─── Source passage ───

What a time this COVID-19 pandemic has been.
When this all began there seemed to be very few choices for Canadians. Businesses were locked down, staff were sent home and the lucky few – depending on how you look at that – were declared essential. Such was the case for the newspaper business.
Leaving stage two and entering the third stage of re-opening on Friday (July 17), seemed an opportune time to look back over the 18 weeks of effort here. Our people did well, for our organization and the community itself.
In mid-March the future was unknown, really. The extent of transmission, the absence of clear pandemic plans here and elsewhere, the almost-hourly changes in outlook – our people were there, reporting and updating the website on a 24/7 cycle. The Advertiser did not miss a single print edition either.
Thanks for that is owed to a solid core of good people, willing to put their shoulder to the wheel. Every end of the business rallied to ensure they kept up their end of the bargain.
In the first days of this there was every reason to believe the pandemic was an existential threat to this newspaper. If the press went down, if there were illnesses amongst our staff or if carriers were denied access to homes, the whole enterprise could have disappeared.
But, we soldiered on.
Thanks to key advertisers stepping up, the initial 70% drop in weekly revenue was quickly stabilized. Other communities across the province of Ontario were less fortunate and watched as their community newspaper went online only or folded up completely.
As the weeks progress we hope to get back to seasonal page counts and to begin publishing extra projects that we do, in aid of cultural and tourism pursuits. It has been a trying time and while we are not out of the woods yet, it appears businesses are re-grouping and the economy is rebounding. Patience will be critical.
For those who have kept the faith these past 18 weeks, a huge thanks is in order.
Civil servants and local politicians have been an inspiration in recent months. Few know the stress and strain that comes with being responsible for citizens and community assets. It was not a time for self-adulation nor flippant responses, nor weakness in character. Instead, a steady hand was needed and Wellington is now entering stage three, while neighbouring regions still struggle in phase two.

─── Records supplied ───

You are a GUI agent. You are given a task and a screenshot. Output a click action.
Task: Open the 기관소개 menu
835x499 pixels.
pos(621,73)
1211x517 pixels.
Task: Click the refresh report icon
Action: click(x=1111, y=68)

───

■ **What the exercise asks**
Reproduce word for word the part of the pandemic editorial that opens with the words "Thanks to key" and closes with "will be critical.".

■ **Task response**
Thanks to key advertisers stepping up, the initial 70% drop in weekly revenue was quickly stabilized. Other communities across the province of Ontario were less fortunate and watched as their community newspaper went online only or folded up completely.
As the weeks progress we hope to get back to seasonal page counts and to begin publishing extra projects that we do, in aid of cultural and tourism pursuits. It has been a trying time and while we are not out of the woods yet, it appears businesses are re-grouping and the economy is rebounding. Patience will be critical.